Posted by: Seke Rob | September 06, 2012 at 14:07
Sorry, don't know any new places, just saw at that maps http://igloo.atmos.uiuc.edu/cgi-bin/test/print.sh?fm=09&fd=04&fy=2005&sm=09&sd=04&sy=2012 Not only Baffin - Svalbard, Severnaya Zemlya and etc also have more snow cover than usual.
Posted by: Lanevn | September 06, 2012 at 14:35
Rutgers August Month+Weekly are in, so it was time to update the some graphs:
4 Seasons: http://i137.photobucket.com/albums/q210/Sekerob/Climate/SnowCoverSeasonNH.png
And the 2 charts the they do, for whatever reason, do not publish on their web, though they once were there:
Snow June/July/August Summer Season
http://i137.photobucket.com/albums/q210/Sekerob/Climate/Snow_Cover_Summer.png
Snow June/July/August Summer Season Anomaly
http://i137.photobucket.com/albums/q210/Sekerob/Climate/Snow_Cover_Summer_Anomaly.png
The seasonal average dropped half a million km square to an all time Rutgers low [since 1966] of 3 million. The remarkable numbers are 8 weeks of an unmoving EurAsia at 123,065 km^2... guess there the same rule as with Greenland applies... glacial surface. The island showed an dip to 1998 level at 1.911 million km^2, http://i137.photobucket.com/albums/q210/Sekerob/Climate/Snow_Cover_Season_Greenland.png where extent is most always reported as 2,156,741 (about week 35 to 24 the next year). Really wonder, is that summer GIS really 1.9 million 10 meter thick ice minimum?
There was snow fall in North America excl. Greenland [not a mm in EurAsia, noted as stuck to 123,065]. The last 6 weeks (30-35)
30 76827
31 36259
32 368441
33 484609
34 122638
35 281064
Food for thought.
Oh we went to the Fest of Grapes and Baccus today in Citta St.Angelo. A windsor said the sugar content was very high this year, "Ottimo". Those not suited for wine did very well and indeed the basket we got tasted as the Dutch would say "mierenzoet" [too sweet for my taste].
Posted by: Seke Rob | September 09, 2012 at 00:22
So, has the negative trend continued on Northern Hemisphere snow cover?!!?
Posted by: AbbottisGone | October 02, 2015 at 06:45
AiG, there's a graph for 'decline in spring snow cover' on MA Rodger's website that runs until Feb 2015.
Here's a bar graph for Spring with trend line from Rutgers University Global Snow Lab. And here's Fall and Winter.

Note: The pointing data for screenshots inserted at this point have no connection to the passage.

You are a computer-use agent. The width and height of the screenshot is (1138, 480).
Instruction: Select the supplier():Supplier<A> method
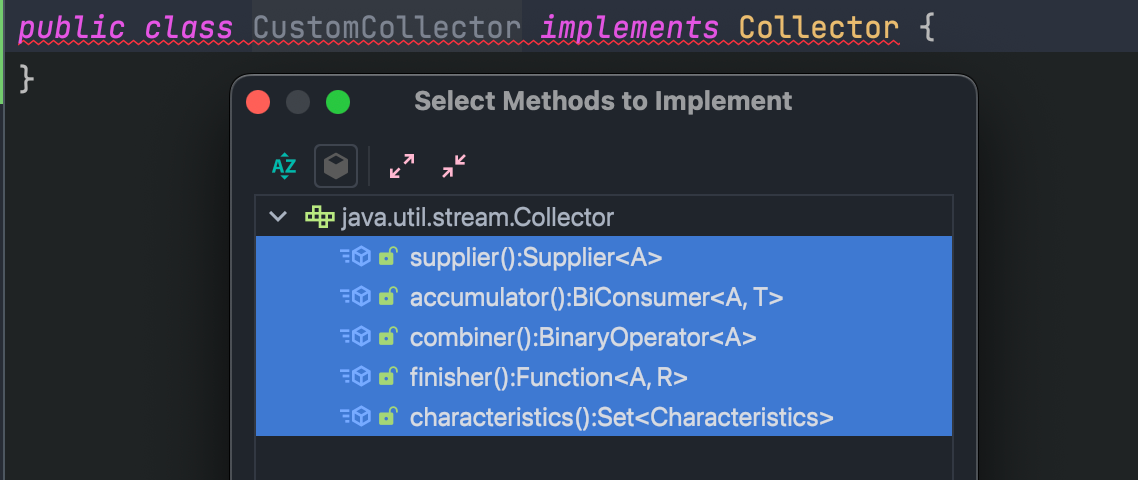pyautogui.click(x=603, y=257)
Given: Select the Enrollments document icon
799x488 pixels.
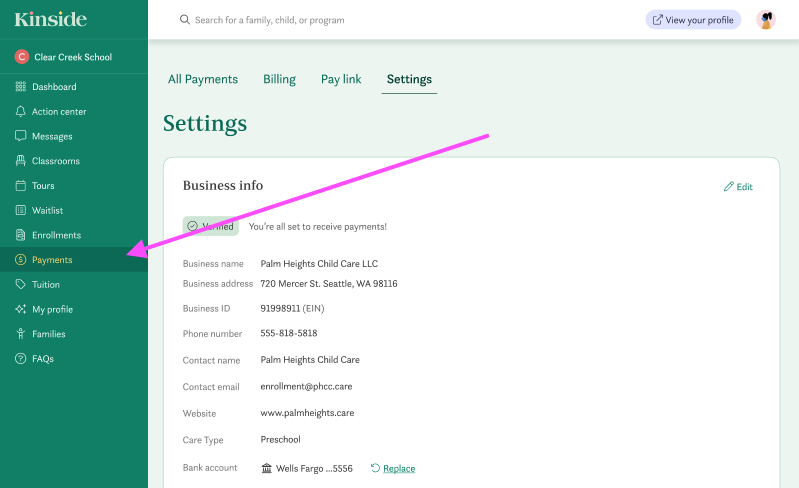Looking at the screenshot, I should click(x=20, y=235).
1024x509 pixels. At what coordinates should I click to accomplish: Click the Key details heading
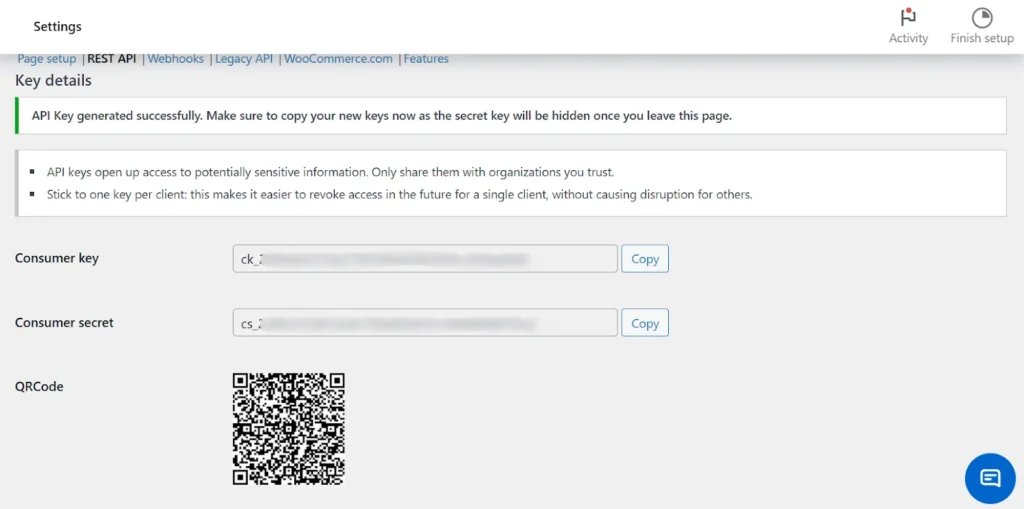click(x=53, y=81)
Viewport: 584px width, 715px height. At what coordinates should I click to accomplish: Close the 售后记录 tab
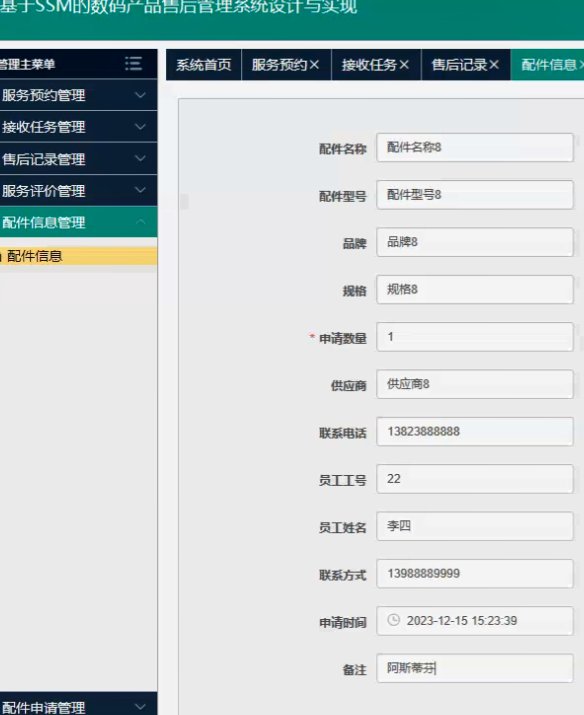tap(494, 65)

As you can see the latter two have upward trends, which probably has to do with all that open water at the end of the melting season dumping moisture in the atmosphere. Still, this negative feedback is quickly overcome in Spring and Summer. I'm still surprised at that.
But maybe Spring/Summer snow cover has now reached a limit, I don't know. It'd be interesting to see if the snow line has retreated further North.